In den letzten Monaten haben nahezu alle Rechtsschutzversicherer ihr Leistungsangebot um einen Mediations-Rechtsschutz erweitert. Grund hierfür ist die Einführung des Mediationsgesetzes, welches im ersten Quartal dieses Jahres in Kraft treten soll. Allerdings ist die Mediation kein Allheilmittel.
Beide Parteien profitieren
Die Mediation ist eine Form der außergerichtlichen Streitschlichtung, bei der ein neutraler Mediator zwischen den Parteien vermittelt. Bei dem Mediator handelt es sich zumeist um speziell ausgebildete Rechtsanwälte. Mit einer Mediation sollen dem Kunden jahrelange Gerichtsverfahren erspart bleiben. Gleichzeitig soll die Mediation mit Kosteneinsparungen für die Versicherungsgesellschaft einhergehen, da bei Erfolg der Maßnahme Kosten wie etwa Gerichtsgebühren, Zeugenauslagen oder Sachverständigenhonorare erst gar nicht anfallen.

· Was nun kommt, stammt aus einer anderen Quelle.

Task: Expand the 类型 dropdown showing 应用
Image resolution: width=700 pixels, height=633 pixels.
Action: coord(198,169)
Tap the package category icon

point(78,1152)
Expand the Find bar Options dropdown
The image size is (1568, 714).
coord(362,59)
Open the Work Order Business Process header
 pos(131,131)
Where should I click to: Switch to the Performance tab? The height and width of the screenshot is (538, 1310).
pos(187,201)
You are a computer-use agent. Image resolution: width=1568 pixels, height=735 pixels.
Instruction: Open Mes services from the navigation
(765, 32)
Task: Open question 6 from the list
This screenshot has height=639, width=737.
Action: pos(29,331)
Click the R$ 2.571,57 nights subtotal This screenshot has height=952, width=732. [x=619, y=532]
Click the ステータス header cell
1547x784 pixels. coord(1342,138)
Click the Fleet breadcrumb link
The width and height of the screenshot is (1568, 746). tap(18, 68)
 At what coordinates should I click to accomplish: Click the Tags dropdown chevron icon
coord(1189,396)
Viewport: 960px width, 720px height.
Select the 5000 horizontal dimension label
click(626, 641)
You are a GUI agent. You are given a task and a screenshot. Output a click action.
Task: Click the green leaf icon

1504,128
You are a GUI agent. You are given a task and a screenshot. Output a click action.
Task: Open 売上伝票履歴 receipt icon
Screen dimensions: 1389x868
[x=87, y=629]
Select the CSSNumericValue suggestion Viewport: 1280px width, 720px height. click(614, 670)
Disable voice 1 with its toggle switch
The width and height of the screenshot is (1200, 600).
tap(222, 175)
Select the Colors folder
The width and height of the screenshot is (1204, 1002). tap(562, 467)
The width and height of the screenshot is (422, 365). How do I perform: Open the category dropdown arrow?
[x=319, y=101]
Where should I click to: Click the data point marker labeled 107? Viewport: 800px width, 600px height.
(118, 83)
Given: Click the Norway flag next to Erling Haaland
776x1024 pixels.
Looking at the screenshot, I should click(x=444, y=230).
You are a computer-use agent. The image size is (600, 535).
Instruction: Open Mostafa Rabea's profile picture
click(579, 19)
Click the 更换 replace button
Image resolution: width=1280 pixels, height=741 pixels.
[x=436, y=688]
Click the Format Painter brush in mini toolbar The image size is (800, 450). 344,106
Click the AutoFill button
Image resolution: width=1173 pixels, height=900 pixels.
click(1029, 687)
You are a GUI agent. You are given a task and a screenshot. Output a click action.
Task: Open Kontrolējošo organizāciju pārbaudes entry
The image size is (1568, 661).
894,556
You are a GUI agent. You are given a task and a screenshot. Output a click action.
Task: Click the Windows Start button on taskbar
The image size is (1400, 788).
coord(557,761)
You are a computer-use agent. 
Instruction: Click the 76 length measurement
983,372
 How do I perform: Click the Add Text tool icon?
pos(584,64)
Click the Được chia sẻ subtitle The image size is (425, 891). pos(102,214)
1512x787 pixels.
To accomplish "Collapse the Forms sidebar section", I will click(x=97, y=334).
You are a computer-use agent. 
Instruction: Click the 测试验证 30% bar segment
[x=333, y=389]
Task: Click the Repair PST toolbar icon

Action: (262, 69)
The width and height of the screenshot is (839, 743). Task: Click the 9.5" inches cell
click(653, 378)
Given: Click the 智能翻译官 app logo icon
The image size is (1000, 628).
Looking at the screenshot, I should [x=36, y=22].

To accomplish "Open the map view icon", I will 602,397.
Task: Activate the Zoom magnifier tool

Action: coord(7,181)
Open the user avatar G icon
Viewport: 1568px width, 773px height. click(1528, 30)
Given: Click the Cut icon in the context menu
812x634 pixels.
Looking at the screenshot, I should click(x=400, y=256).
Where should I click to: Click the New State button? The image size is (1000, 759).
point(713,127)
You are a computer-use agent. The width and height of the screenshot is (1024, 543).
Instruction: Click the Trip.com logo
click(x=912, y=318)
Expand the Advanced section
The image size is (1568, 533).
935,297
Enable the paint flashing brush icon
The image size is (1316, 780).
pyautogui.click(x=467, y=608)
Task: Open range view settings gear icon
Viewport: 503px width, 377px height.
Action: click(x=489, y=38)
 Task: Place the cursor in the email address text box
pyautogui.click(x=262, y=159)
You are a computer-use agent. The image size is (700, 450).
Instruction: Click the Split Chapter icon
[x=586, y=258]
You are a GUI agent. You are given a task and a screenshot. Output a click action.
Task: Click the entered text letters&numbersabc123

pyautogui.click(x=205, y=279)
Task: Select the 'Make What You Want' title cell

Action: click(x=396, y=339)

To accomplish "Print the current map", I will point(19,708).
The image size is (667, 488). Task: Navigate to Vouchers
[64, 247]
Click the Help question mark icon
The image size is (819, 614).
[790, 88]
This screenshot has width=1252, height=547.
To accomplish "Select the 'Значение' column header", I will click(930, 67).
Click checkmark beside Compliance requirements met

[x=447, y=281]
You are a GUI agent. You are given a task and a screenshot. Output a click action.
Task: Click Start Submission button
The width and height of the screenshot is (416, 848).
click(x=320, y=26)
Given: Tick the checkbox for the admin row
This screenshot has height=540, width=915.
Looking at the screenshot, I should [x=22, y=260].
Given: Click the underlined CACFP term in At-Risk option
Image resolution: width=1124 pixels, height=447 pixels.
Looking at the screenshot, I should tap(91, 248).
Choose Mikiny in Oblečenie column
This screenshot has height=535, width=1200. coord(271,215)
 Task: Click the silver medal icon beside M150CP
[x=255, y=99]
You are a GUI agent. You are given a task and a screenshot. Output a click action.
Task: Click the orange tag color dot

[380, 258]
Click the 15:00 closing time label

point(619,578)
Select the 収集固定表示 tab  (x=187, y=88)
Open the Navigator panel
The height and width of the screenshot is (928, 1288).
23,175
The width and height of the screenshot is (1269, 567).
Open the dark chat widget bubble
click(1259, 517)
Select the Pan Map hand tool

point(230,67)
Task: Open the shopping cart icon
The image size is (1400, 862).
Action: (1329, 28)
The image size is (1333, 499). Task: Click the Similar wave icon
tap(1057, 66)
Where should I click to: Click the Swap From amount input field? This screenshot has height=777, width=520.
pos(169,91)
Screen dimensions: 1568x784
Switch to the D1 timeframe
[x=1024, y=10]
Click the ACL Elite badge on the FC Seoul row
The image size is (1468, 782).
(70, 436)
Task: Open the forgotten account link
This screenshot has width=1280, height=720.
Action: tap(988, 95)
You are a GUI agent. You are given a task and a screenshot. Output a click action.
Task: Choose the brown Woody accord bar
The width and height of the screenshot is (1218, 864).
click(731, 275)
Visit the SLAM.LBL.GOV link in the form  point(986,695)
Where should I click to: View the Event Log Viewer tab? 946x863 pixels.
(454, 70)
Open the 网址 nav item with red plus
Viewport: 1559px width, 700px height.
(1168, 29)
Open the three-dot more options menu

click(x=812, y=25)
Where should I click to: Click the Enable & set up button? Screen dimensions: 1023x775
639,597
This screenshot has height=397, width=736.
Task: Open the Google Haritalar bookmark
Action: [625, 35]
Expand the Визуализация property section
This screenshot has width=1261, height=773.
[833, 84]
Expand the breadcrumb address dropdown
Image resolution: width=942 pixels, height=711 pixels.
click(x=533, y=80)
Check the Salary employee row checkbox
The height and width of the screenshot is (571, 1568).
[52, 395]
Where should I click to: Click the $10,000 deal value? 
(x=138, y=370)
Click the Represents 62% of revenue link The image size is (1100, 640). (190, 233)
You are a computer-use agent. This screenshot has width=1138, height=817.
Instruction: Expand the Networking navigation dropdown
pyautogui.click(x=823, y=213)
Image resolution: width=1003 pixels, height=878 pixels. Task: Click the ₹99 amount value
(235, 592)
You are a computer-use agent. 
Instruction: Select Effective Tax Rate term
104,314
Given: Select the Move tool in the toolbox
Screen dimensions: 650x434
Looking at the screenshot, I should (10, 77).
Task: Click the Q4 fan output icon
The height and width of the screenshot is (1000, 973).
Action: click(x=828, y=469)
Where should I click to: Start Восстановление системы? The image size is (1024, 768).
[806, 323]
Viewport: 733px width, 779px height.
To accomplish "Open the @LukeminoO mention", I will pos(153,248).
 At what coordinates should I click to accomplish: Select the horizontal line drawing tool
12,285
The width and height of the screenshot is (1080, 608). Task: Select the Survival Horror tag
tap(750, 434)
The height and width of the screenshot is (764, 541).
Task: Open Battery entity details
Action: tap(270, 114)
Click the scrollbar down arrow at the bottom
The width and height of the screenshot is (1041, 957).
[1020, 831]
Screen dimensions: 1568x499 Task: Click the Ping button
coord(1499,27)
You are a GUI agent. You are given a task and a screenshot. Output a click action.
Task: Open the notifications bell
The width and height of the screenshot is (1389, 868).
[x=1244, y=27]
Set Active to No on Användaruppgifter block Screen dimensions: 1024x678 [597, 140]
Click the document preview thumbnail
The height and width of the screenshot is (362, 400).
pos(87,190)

Die Mediation kann sowohl am runden Tisch wie auch nur telefonisch stattfinden. Sollte eine Mediation nicht die erhoffte Wende bringen, kann der Versicherungsnehmer dennoch den Rechtsweg für sich beanspruchen.
Noch besteht viel Unklarheit
In den Mediationsrechtsschutz stecken die Rechtsschutzversicherer demzufolge sehr hohe Erwartungen. Doch obwohl das Mediationsgesetz zum 01. März in Kraft treten soll, bleiben zahlreiche Fragen nach wie vor unbeantwortet. So ist weiterhin unklar, wie verbindlich eine einvernehmliche Lösung sein wird. Anders ausgedrückt: Hält das Ergebnis der Mediation auch vor Gericht Stand? Auch ist offen, ob durch eine Mediation die Verjährung gehemmt werden kann. Unbeantwortet bleibt zudem die Frage, inwiefern aus der Mediationsvereinbarung ein vollstreckbarer Titel werden kann.
An eine Mediation sind zahlreiche Anforderungen geknüpft. Dies hat zur Folge, dass der Erfolg eines solchen Verfahrens stark von der Qualifikation des Mediators abhängt. Doch auch dieses Thema bietet ausreichend Zündstoff. Denn die aktuelle Regelung sieht vor, dass ein Mediator noch nicht einmal eine rechtliche Ausbildung vorweisen muss. Dies sehen Versicherer, wie etwa die Advocard, unter dem Aspekt der Beratungsqualität als äußerst problematisch an. Letztere setzt somit bis zur endgültigen Klärung wie gehabt auf das Anwaltsprinzip.